:: Problem to solve ::
Count every line in the data below where "will" occurs, then state that number and nothing more.

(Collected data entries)
'''
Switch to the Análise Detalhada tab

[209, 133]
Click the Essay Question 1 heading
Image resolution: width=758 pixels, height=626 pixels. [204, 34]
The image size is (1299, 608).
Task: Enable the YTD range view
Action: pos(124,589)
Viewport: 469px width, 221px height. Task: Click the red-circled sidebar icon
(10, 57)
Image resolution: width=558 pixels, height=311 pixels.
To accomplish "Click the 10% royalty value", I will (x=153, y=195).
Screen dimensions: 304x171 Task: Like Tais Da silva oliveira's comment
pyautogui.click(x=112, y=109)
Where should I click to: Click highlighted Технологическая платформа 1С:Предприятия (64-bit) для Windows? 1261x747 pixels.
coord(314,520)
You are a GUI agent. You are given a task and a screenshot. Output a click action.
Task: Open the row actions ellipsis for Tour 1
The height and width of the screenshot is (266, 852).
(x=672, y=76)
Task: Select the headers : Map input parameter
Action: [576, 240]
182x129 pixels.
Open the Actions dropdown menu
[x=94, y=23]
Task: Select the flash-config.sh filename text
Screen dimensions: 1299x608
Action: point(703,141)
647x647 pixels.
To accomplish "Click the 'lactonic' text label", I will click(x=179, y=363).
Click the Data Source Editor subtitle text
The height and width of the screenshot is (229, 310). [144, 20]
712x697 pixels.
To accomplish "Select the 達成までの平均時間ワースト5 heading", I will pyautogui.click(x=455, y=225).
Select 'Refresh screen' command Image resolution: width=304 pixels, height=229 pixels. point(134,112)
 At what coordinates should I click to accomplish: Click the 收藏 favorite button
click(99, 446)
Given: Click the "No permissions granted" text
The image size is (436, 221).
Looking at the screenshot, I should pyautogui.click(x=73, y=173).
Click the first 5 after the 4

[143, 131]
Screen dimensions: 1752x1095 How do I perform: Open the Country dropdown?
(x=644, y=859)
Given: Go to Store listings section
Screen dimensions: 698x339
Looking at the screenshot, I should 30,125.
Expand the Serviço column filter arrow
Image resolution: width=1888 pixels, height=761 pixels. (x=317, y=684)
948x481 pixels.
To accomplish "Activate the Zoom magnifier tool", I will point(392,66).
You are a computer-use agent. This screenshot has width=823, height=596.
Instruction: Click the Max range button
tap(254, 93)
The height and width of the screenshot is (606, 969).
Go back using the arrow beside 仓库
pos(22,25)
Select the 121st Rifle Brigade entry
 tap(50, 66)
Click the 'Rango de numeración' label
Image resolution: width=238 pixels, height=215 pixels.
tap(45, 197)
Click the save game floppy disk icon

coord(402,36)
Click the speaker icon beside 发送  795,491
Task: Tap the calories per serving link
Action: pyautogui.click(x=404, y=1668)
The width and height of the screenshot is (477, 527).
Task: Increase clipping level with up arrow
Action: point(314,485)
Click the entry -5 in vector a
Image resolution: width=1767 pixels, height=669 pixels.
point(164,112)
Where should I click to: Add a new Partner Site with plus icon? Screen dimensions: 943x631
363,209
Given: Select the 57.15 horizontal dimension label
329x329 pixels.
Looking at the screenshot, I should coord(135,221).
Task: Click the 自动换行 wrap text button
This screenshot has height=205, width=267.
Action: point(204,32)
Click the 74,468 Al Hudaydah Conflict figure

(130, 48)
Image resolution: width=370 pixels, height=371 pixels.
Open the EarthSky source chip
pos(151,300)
'''
:: Written response ::
4